> Task to carry out
Copy out the material below, changing each "chart" to "graph" and keeping everything else the same. Omit the pictures.

> Material for this exercise
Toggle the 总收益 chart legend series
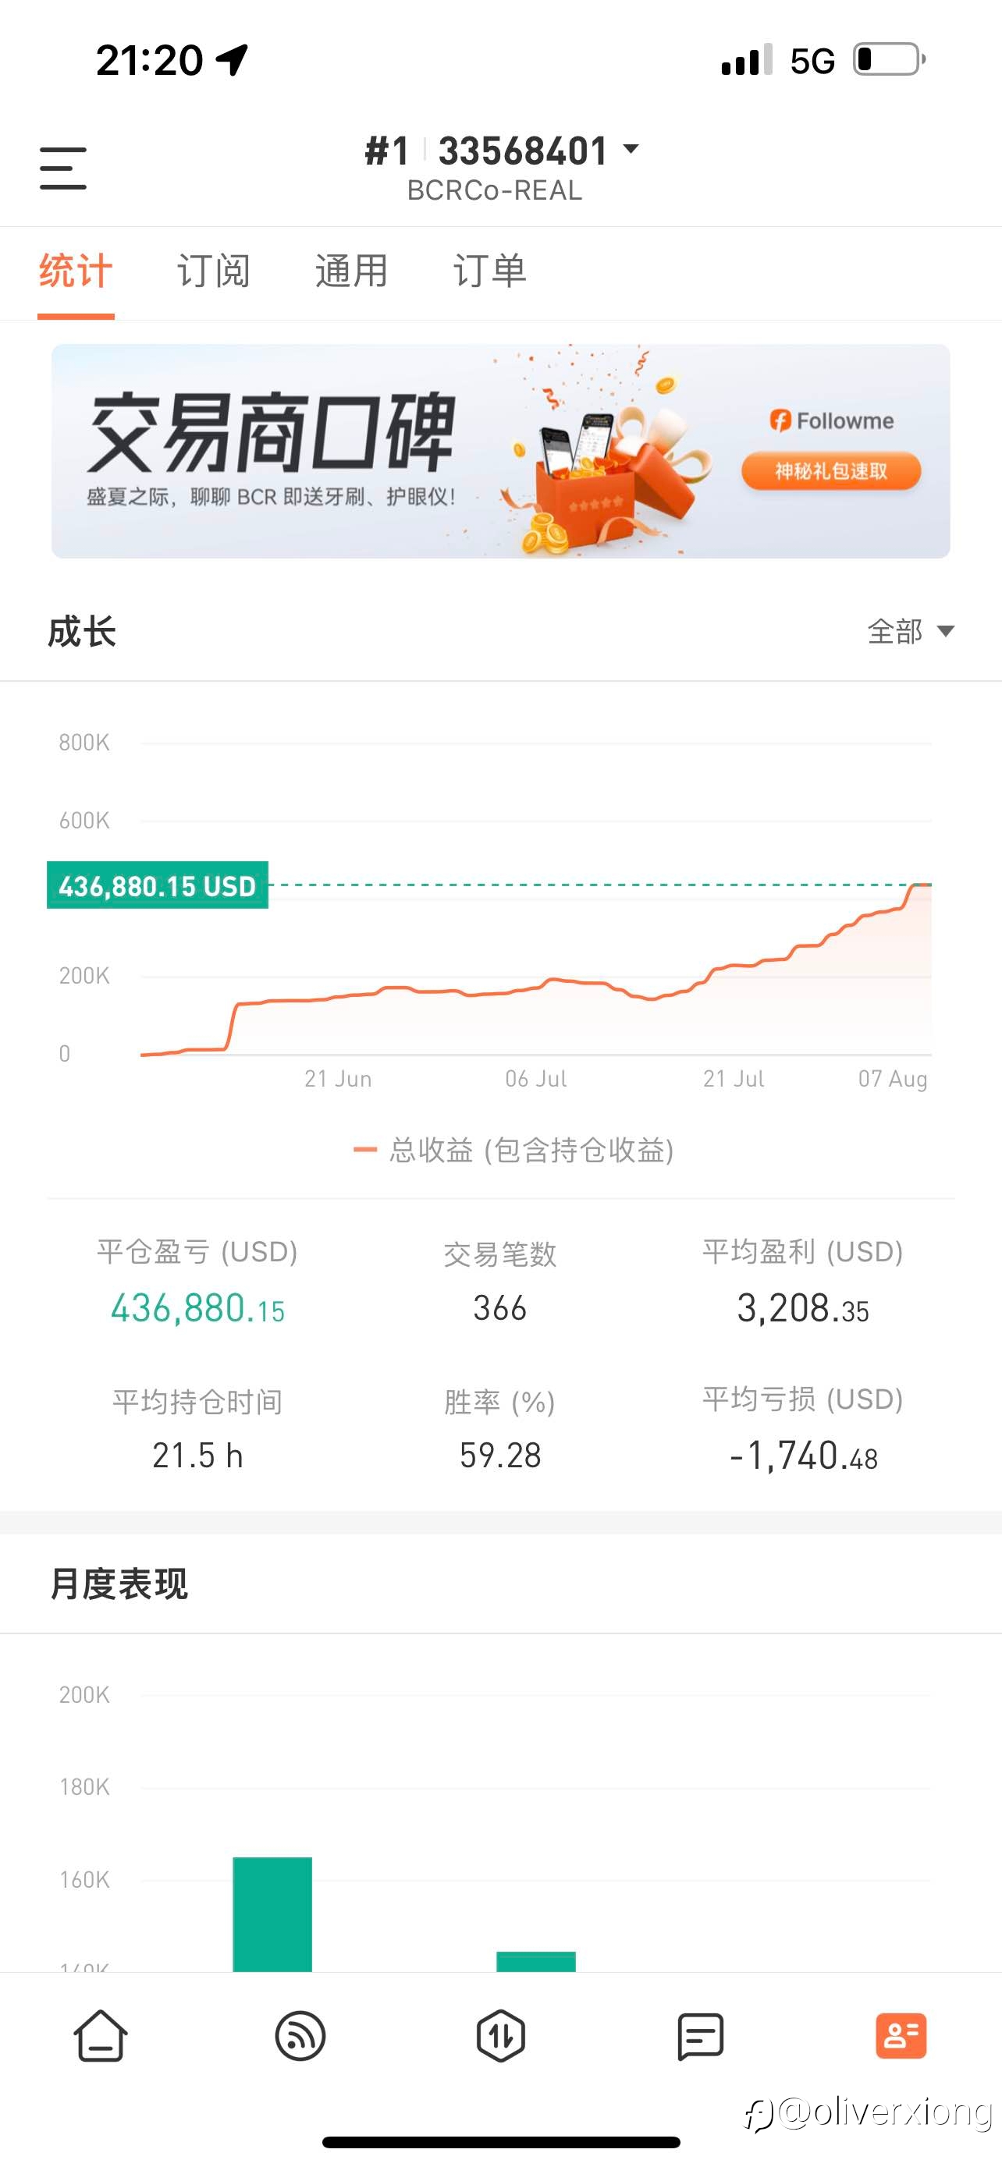 [x=513, y=1150]
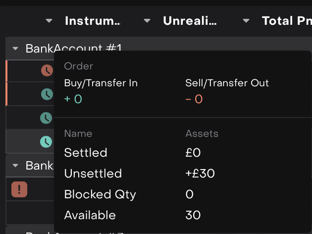Image resolution: width=312 pixels, height=234 pixels.
Task: Click the red -0 sell value
Action: pos(194,99)
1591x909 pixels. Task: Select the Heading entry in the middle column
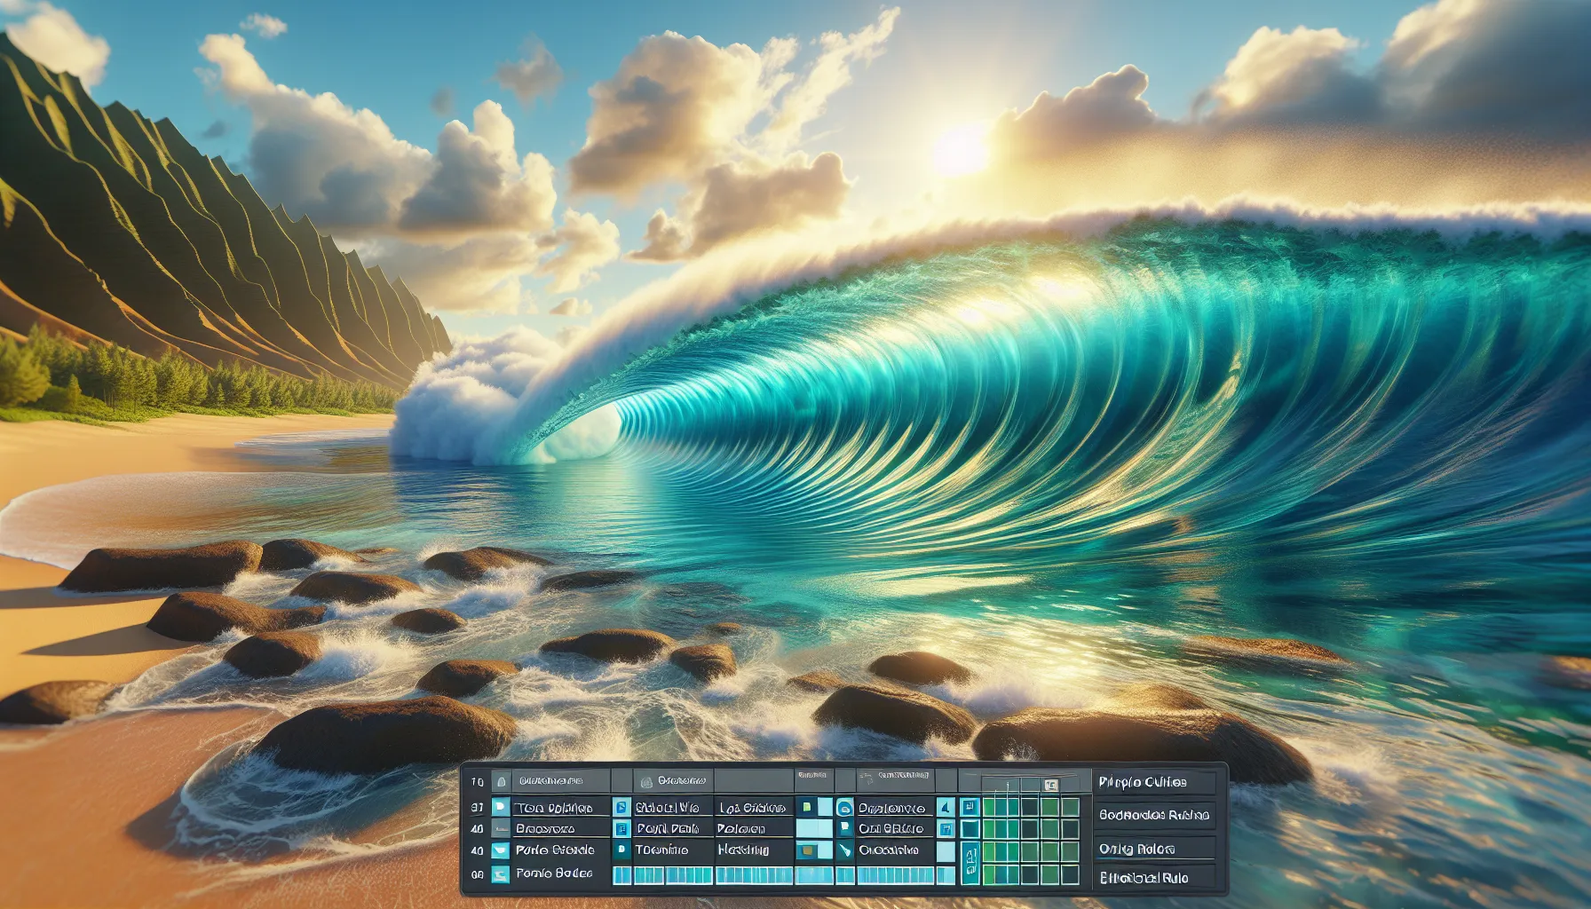pyautogui.click(x=744, y=851)
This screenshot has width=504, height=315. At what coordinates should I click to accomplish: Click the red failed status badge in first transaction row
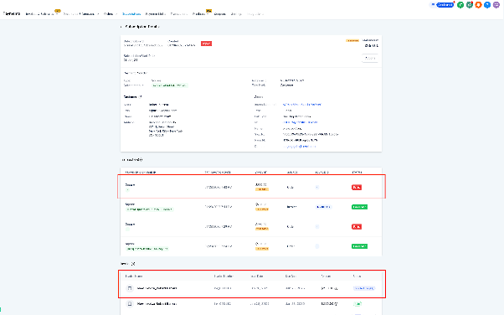pos(357,188)
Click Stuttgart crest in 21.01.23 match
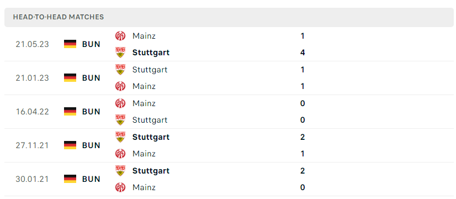456x199 pixels. (x=120, y=70)
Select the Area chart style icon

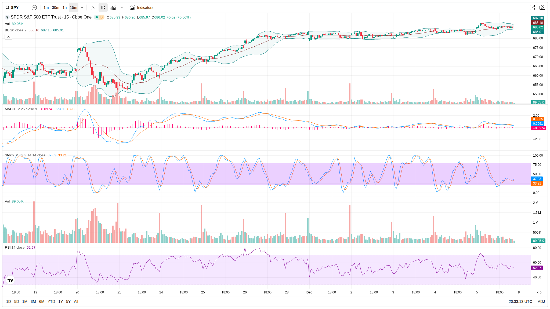pos(113,8)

> The result
Toggle the 总收益 graph legend series
 [x=513, y=1150]
Image resolution: width=312 pixels, height=234 pixels.
Task: Click the red -0 sell value
Action: pos(194,99)
1591x909 pixels. Task: Select the Heading entry in the middle column
pyautogui.click(x=744, y=851)
This screenshot has width=504, height=315. At what coordinates should I click to accomplish: Click the red failed status badge in first transaction row
pos(357,188)
Click Stuttgart crest in 21.01.23 match
456x199 pixels. (x=120, y=70)
Select the Area graph style icon

pos(113,8)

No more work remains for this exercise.